§ Activity
Within these entries, which lines include the string "どりーむぼっくす"? Copy each one.

──────── Available data ────────

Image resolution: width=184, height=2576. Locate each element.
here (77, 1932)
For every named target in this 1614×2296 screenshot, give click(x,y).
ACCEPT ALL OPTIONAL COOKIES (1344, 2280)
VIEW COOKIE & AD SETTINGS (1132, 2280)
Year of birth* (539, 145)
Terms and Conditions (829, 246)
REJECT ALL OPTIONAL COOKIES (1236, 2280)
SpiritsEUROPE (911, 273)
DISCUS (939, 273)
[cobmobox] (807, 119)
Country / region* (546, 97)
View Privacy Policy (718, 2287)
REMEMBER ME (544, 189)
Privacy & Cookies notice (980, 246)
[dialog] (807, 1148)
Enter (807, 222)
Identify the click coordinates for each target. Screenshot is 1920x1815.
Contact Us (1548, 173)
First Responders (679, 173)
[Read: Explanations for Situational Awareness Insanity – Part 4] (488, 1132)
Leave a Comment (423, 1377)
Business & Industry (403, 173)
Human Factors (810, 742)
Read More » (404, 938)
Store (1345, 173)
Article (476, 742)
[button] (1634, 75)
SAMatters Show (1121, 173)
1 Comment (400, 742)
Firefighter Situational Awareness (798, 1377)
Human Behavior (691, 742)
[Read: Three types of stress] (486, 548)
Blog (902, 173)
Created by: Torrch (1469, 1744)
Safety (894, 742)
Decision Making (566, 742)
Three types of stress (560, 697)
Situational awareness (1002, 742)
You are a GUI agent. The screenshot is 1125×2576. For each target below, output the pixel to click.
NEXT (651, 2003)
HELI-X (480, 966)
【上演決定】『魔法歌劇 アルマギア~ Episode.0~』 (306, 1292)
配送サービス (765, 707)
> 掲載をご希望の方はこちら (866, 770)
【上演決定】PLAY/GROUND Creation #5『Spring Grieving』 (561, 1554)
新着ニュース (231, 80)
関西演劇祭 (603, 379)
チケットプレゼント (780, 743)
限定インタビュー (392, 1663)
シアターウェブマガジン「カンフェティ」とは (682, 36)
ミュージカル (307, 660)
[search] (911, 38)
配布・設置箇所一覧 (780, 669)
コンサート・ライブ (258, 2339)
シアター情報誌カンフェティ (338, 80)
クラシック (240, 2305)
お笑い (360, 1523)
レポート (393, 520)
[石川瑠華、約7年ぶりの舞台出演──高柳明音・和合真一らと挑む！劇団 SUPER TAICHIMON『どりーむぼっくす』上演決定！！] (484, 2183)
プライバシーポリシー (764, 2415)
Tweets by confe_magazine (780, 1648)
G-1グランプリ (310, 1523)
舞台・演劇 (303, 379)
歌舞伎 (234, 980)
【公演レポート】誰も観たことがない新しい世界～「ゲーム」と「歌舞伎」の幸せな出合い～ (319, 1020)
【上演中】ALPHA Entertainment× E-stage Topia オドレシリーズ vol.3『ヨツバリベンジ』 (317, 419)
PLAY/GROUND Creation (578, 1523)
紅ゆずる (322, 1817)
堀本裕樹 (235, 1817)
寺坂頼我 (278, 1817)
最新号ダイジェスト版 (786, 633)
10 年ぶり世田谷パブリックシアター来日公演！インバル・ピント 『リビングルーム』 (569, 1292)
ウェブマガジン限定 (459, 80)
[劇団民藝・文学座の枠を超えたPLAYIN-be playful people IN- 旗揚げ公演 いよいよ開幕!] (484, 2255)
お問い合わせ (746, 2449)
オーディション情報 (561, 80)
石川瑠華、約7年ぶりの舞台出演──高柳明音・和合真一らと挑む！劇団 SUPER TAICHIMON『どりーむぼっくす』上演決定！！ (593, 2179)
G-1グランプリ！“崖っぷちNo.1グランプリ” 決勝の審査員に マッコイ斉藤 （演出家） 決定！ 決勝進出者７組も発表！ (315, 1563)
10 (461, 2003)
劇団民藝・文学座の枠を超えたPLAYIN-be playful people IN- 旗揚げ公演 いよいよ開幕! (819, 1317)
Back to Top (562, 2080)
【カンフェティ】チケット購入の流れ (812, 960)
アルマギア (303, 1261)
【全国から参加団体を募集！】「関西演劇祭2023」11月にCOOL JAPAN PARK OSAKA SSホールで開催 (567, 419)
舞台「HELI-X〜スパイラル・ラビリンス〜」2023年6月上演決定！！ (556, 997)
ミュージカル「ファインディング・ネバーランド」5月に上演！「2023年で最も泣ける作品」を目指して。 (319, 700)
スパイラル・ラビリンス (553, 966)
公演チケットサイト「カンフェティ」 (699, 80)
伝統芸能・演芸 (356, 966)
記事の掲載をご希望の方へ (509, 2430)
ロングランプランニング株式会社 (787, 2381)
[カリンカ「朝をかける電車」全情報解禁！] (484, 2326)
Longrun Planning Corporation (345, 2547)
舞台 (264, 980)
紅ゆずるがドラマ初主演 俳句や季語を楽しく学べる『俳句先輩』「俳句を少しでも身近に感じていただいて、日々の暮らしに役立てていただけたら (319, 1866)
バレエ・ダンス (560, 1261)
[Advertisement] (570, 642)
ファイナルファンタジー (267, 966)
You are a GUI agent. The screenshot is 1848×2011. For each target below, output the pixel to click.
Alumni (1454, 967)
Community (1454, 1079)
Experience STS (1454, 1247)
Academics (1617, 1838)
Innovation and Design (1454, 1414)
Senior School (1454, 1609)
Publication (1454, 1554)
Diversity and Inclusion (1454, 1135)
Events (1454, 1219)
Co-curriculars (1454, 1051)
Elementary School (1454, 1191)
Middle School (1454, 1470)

────────

§ Result
[石川瑠華、約7年ぶりの舞台出演──高柳明音・和合真一らと挑む！劇団 SUPER TAICHIMON『どりーむぼっくす』上演決定！！] (484, 2183)
石川瑠華、約7年ぶりの舞台出演──高柳明音・和合真一らと挑む！劇団 SUPER TAICHIMON『どりーむぼっくす』上演決定！！ (593, 2179)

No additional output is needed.